Extract provided:
----
You are viewing a plain text version of this content. The canonical link for it is here.
Posted to dev@asterixdb.apache.org by Mike Carey <dt...@gmail.com> on 2015/09/12 00:32:29 UTC

Re: ADM round-trip no longer possible?

I think we'd normally want the receiving client in the ADM case to be 
looping on the input stream doing "read next ADM instance" until the 
stream is exhausted - i.e., the norm should be that the result contains 
a sequence of such things for ADM (as opposed to a single document for 
JSON - I think we'd want both options in JSON perhaps - Till has an 
informed opinion on this too, I think).

On 8/20/15 12:59 AM, Chris Hillery wrote:
> The list wrapper was primarily introduced to make the JSON output more
> sensible. I think it's important in the JSON case, because otherwise a user
> would need to do some pre-parsing of the output to handle query results
> with more than one instance. If that's not an issue for ADM parsing, then I
> believe we could omit it when outputting ADM.
>
> Ceej
> aka Chris Hillery
>
> On Thu, Aug 20, 2015 at 12:51 AM, Mike Carey <dt...@gmail.com> wrote:
>
>> I was going to also say that other thing about the "i64" case.  :-)
>>
>> W.r.t. the list wrapper, I prefer (a) because I don't think we should have
>> the notion that the query output is a single data model instance - I kinda
>> think we should have a model where the inputs and outputs can br multiple
>> instances.  Otherwise we'll create a world that's potentially very
>> unfriendly to streaming, etc.  If someone wants to deal with single lists,
>> they can wrap the result into one.  (But they shouldn't do that if they
>> want to create a load-friendly result.)  Note that this is all consistent
>> with the persistence model we have, too - datasets are not really in the
>> data model of instances - they are containers for (often large) collections
>> of data model instances.
----
Data entries:
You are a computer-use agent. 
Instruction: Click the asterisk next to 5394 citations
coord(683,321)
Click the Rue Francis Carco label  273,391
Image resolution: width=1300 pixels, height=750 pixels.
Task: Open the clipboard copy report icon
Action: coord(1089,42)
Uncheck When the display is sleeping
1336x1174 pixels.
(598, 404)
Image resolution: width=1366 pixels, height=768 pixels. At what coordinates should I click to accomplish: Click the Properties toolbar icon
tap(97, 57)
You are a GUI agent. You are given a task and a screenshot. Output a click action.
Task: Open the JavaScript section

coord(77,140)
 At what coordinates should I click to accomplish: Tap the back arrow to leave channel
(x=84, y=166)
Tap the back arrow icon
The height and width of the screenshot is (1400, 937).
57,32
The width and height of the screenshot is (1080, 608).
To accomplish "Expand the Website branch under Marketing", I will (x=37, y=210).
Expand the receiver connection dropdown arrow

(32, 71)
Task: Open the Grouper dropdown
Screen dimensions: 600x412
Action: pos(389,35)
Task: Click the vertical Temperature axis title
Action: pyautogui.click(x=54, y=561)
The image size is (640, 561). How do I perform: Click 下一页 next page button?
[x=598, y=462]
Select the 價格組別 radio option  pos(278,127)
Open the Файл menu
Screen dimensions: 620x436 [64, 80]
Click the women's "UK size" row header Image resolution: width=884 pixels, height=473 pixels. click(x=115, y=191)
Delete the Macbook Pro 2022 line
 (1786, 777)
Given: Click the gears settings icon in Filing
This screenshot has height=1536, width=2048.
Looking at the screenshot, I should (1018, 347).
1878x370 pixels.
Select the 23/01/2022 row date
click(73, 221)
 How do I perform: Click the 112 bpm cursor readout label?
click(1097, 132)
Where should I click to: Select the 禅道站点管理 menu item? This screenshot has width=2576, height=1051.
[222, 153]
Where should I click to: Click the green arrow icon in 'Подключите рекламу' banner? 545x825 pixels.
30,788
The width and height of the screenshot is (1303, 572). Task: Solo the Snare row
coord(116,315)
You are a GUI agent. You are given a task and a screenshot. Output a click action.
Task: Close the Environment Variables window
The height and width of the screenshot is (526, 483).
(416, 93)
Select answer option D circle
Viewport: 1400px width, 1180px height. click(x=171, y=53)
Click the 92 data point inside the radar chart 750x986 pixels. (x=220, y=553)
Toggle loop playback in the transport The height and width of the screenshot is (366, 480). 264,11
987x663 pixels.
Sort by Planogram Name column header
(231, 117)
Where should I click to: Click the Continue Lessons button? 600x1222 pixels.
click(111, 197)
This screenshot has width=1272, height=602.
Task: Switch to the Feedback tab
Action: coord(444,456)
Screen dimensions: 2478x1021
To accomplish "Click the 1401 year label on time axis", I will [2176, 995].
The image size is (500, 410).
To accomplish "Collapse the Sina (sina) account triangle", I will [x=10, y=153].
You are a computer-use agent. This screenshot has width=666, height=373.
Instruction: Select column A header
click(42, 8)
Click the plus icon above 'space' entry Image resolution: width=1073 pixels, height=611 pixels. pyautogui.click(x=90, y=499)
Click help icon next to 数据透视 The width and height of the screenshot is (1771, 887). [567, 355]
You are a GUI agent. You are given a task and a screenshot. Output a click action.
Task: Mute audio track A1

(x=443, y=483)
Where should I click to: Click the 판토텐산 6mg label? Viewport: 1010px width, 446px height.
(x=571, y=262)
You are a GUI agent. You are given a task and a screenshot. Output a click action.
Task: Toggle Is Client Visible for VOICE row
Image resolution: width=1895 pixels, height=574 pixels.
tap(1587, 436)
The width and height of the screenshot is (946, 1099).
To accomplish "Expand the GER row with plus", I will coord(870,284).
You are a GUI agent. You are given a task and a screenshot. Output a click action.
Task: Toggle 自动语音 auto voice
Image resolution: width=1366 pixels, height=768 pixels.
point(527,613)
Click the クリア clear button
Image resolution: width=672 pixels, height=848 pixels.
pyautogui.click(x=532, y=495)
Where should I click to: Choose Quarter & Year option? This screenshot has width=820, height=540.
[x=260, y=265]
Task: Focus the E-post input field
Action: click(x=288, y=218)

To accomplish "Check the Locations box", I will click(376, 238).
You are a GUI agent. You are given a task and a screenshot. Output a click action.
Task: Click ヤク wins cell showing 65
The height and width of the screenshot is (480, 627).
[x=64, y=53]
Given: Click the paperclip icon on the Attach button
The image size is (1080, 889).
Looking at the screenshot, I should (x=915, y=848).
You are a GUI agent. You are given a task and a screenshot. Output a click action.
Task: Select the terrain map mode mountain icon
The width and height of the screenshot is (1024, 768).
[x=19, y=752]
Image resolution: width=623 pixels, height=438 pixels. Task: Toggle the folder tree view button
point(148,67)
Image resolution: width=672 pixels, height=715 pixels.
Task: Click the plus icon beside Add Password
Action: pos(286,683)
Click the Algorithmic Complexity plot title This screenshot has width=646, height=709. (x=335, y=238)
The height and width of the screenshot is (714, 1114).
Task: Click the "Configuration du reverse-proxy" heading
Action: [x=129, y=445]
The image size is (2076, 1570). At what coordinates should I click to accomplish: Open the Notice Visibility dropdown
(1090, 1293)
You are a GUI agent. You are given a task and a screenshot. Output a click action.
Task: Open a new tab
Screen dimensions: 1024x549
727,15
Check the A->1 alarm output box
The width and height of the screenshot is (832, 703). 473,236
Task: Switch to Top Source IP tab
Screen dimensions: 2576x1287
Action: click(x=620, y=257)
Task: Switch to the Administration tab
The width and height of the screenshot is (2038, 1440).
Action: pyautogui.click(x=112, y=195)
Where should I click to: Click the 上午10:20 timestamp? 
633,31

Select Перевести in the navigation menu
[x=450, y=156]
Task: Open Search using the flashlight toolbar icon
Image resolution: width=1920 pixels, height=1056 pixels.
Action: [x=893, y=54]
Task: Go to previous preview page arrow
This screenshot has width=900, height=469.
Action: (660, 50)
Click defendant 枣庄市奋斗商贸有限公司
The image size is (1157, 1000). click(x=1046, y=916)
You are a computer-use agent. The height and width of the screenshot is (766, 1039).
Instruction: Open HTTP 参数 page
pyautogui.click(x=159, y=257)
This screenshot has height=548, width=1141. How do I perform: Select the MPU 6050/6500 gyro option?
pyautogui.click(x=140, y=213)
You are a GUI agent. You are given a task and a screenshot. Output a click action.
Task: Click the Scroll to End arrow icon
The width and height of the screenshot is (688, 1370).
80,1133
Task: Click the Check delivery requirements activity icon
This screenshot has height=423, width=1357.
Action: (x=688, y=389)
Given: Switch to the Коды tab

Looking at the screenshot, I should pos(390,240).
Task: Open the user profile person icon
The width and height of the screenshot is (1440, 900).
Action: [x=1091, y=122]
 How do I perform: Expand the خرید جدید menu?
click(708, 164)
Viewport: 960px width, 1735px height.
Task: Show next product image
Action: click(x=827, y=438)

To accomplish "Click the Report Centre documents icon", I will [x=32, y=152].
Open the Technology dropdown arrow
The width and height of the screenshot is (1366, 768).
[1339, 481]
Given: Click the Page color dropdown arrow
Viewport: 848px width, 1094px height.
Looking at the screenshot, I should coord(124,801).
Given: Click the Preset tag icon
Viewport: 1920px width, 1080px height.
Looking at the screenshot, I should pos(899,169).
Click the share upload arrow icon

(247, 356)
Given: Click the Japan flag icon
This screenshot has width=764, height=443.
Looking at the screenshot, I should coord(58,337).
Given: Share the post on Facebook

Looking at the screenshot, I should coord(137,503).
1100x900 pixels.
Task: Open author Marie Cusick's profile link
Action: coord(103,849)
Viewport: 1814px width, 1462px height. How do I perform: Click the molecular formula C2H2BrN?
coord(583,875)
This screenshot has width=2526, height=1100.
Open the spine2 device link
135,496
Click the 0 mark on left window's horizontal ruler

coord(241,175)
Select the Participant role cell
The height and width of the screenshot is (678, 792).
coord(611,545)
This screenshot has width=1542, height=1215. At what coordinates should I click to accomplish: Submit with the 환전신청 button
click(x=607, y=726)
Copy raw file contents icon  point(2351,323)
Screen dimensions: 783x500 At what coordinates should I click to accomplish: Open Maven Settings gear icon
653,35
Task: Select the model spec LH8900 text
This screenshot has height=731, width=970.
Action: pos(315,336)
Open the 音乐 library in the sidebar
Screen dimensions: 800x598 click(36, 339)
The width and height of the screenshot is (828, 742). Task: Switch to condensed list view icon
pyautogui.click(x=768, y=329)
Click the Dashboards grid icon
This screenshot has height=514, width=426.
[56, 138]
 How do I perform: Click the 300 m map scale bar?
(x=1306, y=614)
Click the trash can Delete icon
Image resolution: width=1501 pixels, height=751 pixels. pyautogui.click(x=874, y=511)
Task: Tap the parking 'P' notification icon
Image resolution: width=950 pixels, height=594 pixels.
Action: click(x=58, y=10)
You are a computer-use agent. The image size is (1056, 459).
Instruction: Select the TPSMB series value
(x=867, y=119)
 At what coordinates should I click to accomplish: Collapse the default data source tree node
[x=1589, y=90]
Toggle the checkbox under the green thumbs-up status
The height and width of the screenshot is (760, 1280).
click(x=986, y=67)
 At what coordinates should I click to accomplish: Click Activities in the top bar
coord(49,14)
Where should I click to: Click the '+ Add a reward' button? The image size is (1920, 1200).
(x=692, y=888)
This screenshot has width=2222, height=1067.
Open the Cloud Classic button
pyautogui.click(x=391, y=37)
----
Problem:
Reproduce, word for word, the part of the ADM round-trip thread above that begins with the words containing "Re: ADM round-trip" and ends with "too, I think).".

Response to the exercise:
Re: ADM round-trip no longer possible?

I think we'd normally want the receiving client in the ADM case to be 
looping on the input stream doing "read next ADM instance" until the 
stream is exhausted - i.e., the norm should be that the result contains 
a sequence of such things for ADM (as opposed to a single document for 
JSON - I think we'd want both options in JSON perhaps - Till has an 
informed opinion on this too, I think).